WHAT YOU SHOULD DO = Every line of the following records that includes "from" should be copied.

*** SOURCE INFORMATION Section Begins ***

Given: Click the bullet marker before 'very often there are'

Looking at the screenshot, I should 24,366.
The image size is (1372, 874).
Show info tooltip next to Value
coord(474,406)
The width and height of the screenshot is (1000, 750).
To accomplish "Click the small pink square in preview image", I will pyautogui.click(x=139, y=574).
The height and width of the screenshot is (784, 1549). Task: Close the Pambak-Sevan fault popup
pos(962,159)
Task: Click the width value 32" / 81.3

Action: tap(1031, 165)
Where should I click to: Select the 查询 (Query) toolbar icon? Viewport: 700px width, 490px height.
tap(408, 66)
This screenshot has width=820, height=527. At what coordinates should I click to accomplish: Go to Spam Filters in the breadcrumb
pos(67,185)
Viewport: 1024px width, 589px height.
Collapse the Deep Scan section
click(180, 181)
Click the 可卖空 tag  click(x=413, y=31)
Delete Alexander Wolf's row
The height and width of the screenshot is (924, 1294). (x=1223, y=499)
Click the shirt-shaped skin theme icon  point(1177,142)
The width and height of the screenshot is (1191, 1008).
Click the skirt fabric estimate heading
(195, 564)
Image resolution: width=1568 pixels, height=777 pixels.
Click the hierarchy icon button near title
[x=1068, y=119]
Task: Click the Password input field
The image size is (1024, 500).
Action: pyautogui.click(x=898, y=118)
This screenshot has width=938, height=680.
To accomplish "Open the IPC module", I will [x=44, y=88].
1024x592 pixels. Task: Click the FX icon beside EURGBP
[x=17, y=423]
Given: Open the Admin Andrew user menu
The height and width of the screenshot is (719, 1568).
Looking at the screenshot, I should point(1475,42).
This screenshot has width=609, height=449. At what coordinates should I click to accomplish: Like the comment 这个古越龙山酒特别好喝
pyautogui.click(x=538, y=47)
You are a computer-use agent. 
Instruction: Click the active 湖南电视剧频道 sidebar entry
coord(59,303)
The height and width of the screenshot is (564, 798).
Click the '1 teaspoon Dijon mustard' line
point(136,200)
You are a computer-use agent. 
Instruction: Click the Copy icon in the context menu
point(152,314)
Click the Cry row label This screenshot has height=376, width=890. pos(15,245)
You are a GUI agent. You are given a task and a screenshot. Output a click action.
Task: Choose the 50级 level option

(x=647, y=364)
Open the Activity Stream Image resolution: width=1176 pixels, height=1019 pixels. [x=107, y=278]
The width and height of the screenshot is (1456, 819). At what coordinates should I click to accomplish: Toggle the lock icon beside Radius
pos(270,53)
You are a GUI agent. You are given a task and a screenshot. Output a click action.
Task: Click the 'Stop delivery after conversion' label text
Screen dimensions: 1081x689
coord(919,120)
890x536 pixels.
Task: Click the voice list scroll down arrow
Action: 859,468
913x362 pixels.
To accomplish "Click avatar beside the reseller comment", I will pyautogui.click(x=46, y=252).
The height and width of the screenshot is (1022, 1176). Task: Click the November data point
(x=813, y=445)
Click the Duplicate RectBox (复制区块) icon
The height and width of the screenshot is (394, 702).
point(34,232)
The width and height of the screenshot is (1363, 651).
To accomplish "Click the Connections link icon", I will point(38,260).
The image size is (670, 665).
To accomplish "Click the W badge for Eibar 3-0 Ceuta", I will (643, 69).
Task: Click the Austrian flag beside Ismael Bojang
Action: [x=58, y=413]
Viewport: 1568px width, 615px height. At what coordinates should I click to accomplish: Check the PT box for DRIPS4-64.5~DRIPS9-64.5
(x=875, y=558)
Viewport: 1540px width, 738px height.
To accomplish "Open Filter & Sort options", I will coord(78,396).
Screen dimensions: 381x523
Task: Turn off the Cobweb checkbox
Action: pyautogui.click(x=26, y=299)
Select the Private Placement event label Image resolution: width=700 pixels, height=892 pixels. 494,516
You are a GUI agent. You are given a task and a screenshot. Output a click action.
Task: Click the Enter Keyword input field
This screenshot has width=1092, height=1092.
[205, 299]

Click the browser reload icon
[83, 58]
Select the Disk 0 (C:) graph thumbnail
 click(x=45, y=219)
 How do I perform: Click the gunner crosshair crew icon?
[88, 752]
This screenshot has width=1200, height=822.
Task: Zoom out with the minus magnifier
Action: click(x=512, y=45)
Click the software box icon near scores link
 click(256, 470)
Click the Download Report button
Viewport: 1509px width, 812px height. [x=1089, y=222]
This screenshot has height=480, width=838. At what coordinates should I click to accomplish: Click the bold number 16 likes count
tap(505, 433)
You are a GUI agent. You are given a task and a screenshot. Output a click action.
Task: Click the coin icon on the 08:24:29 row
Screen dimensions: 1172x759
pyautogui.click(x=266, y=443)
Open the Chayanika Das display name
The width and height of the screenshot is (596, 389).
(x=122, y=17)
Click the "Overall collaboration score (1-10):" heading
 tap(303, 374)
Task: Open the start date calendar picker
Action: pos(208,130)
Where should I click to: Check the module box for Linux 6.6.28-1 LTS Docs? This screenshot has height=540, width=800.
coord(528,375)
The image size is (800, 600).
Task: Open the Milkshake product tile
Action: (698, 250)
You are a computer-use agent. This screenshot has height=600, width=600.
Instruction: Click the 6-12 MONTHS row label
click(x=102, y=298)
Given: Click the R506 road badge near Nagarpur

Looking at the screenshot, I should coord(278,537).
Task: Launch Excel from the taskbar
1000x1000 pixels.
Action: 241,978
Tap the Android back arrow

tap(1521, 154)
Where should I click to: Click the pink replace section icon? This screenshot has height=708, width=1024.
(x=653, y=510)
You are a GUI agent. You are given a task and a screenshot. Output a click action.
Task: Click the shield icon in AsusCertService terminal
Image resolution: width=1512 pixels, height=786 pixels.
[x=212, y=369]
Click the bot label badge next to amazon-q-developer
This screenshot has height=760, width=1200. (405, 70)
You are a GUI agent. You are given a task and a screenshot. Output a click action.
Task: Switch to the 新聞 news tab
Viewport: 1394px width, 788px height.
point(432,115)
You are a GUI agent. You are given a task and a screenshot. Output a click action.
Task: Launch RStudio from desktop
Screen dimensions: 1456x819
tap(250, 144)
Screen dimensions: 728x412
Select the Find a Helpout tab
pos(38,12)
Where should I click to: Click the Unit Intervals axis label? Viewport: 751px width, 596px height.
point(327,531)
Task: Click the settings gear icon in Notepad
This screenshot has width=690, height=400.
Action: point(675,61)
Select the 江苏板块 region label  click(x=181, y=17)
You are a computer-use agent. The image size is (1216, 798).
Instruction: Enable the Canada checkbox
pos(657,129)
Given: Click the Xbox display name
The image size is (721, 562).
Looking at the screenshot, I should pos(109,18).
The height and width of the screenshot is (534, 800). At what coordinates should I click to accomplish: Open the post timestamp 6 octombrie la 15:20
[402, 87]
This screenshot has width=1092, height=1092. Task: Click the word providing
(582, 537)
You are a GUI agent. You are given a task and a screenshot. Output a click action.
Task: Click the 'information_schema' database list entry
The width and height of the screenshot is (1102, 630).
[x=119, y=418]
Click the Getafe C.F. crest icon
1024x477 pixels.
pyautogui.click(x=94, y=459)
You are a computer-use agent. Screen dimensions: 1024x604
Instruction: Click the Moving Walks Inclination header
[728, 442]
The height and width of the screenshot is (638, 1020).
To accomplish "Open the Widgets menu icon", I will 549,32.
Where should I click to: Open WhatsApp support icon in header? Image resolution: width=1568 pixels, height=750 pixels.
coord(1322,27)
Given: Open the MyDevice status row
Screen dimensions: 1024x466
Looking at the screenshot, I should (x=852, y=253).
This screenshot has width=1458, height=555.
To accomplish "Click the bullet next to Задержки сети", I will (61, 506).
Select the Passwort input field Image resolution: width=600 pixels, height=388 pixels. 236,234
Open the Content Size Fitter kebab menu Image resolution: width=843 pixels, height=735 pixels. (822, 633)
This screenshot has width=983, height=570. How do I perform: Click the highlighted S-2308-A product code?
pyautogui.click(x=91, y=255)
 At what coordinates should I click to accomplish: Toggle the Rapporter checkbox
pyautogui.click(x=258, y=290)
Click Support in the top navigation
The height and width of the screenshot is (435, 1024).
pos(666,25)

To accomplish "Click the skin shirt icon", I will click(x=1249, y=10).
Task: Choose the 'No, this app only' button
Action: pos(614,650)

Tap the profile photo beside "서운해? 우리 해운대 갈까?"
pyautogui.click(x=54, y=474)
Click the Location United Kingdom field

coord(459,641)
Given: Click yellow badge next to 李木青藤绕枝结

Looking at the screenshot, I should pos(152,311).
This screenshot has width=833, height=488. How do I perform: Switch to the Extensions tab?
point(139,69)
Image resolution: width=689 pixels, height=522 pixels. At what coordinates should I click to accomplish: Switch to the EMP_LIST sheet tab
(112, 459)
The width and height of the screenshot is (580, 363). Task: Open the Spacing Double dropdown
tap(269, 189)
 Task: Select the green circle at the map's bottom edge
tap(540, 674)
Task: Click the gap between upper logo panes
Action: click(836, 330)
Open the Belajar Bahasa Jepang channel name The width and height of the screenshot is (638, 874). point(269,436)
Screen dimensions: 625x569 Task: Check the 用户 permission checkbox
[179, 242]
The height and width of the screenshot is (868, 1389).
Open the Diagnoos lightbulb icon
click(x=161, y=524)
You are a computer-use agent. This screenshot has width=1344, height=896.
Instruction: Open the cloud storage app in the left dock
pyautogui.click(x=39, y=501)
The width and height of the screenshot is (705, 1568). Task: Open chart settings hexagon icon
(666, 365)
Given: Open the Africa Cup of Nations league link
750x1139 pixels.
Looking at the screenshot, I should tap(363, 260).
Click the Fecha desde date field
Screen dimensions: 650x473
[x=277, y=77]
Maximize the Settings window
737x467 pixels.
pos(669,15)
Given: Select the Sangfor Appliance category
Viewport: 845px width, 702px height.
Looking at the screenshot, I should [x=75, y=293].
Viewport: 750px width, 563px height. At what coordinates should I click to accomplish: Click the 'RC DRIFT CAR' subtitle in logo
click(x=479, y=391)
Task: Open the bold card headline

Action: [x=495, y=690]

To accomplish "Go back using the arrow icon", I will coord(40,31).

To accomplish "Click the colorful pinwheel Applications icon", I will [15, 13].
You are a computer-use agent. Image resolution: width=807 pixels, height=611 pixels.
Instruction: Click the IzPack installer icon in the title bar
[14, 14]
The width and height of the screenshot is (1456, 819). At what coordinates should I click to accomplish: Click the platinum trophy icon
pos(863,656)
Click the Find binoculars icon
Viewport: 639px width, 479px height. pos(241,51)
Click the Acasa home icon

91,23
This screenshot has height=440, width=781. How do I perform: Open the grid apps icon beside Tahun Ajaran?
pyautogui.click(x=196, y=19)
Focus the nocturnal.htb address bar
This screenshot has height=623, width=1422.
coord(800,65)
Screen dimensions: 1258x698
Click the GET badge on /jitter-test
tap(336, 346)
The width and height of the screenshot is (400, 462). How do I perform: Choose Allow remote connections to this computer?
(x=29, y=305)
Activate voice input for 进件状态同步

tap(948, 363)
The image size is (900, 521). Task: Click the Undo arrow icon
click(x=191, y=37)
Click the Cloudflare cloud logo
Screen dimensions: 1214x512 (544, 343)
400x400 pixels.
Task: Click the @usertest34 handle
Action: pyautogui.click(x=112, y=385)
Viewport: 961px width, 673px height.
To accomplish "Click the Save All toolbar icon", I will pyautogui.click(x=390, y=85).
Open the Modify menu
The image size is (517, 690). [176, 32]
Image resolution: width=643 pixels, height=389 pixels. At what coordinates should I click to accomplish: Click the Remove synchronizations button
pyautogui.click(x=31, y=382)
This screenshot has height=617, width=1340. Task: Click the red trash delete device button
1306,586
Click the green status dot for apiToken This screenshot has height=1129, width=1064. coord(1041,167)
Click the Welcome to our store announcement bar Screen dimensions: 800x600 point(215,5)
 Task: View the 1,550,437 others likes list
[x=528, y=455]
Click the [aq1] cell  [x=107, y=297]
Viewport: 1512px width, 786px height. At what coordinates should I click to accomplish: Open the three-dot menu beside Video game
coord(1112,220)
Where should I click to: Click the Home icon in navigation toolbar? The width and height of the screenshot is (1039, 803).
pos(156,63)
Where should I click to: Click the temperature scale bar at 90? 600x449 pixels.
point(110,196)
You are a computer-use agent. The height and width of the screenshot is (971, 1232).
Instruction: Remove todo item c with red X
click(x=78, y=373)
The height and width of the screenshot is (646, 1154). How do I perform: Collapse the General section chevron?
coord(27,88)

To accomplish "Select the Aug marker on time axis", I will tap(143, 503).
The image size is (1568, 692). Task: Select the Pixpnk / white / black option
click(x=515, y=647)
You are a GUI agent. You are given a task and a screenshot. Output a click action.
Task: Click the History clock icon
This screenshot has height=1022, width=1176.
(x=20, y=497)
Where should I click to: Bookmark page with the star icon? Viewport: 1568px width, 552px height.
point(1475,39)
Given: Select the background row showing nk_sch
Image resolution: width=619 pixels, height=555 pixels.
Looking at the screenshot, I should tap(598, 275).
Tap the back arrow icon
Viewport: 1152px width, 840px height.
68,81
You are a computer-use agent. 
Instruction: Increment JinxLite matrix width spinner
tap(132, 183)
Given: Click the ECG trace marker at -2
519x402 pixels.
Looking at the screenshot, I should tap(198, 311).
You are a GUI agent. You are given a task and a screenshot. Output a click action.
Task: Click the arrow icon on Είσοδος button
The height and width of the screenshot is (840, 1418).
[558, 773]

*** SOURCE INFORMATION Section Ends ***

EXERCISE SOLUTION =
Task: Launch Excel from the taskbar
Task: Launch RStudio from desktop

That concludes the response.